- [Records supplied]:
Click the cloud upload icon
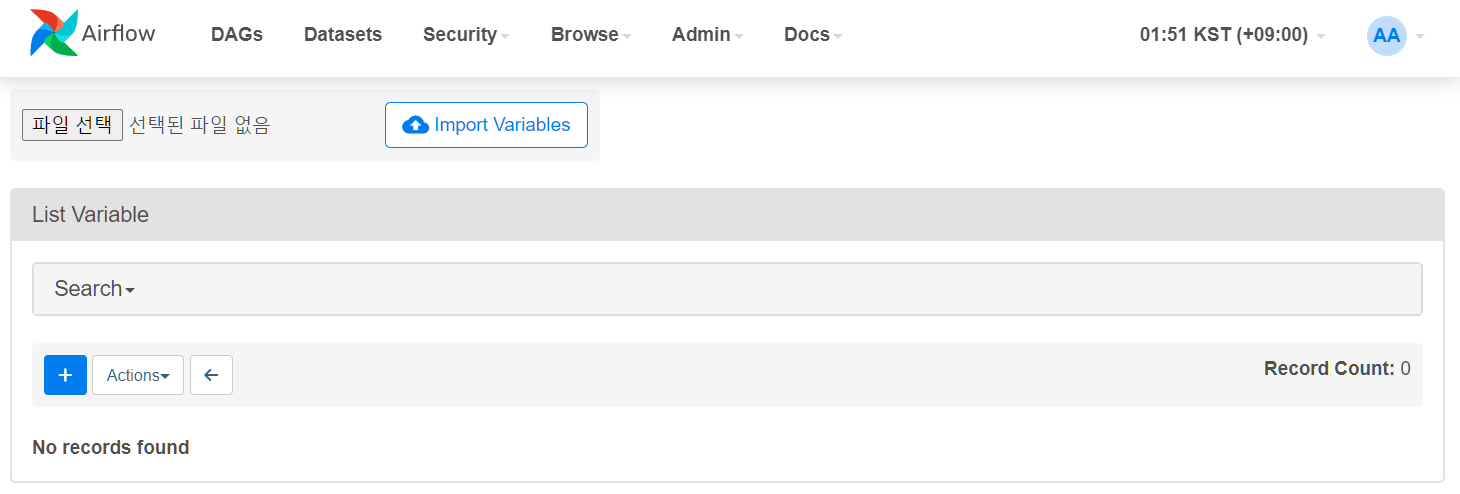This screenshot has width=1460, height=494. pos(415,125)
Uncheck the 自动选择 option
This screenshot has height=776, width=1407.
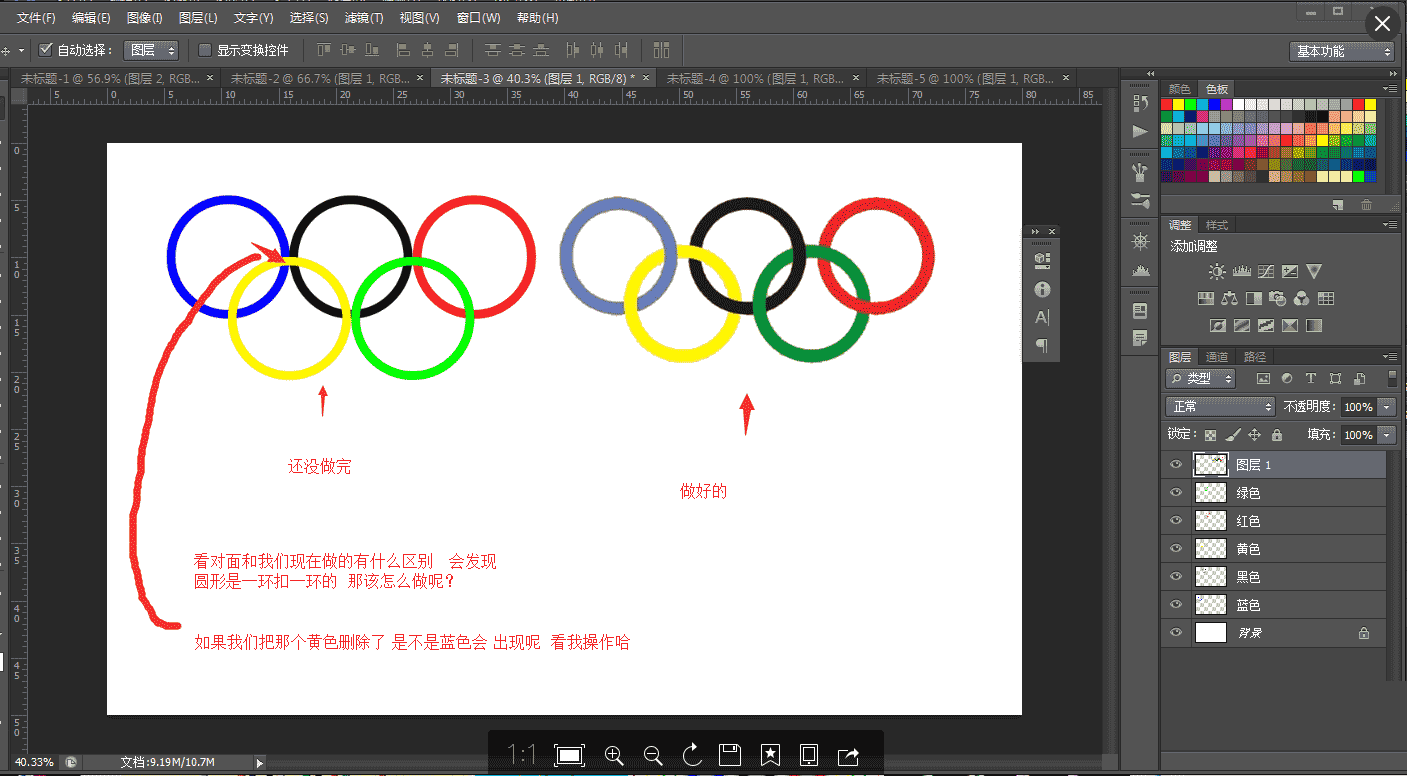pos(45,50)
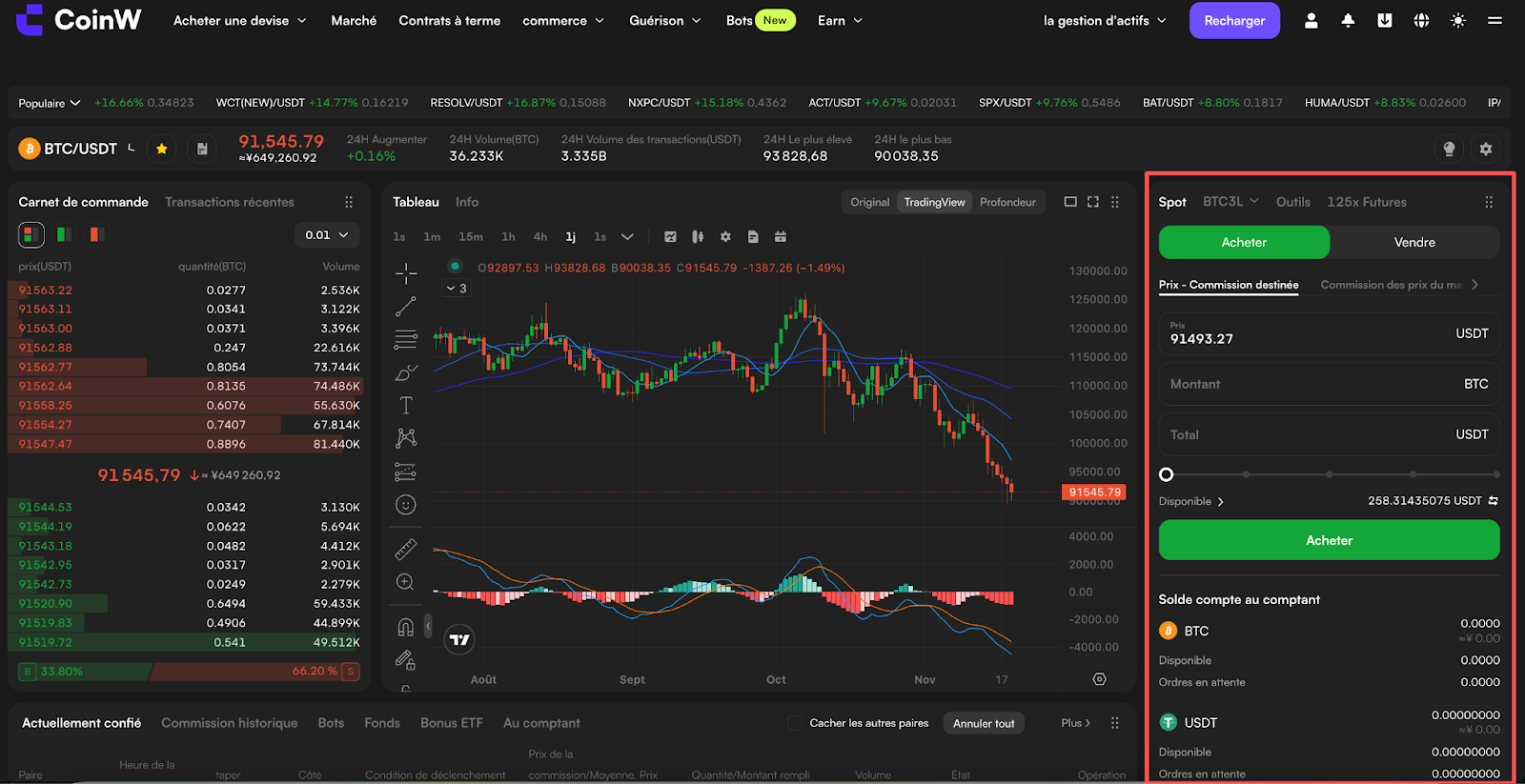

- [Problem to solve]:
Transcribe the records verbatim, beginning at the line that contains "Uncheck the 自动选择 option" and continuing through the end of the records. Omit the pictures from your answer.

- [Answer]:
Uncheck the 自动选择 option
This screenshot has height=776, width=1407.
pos(45,50)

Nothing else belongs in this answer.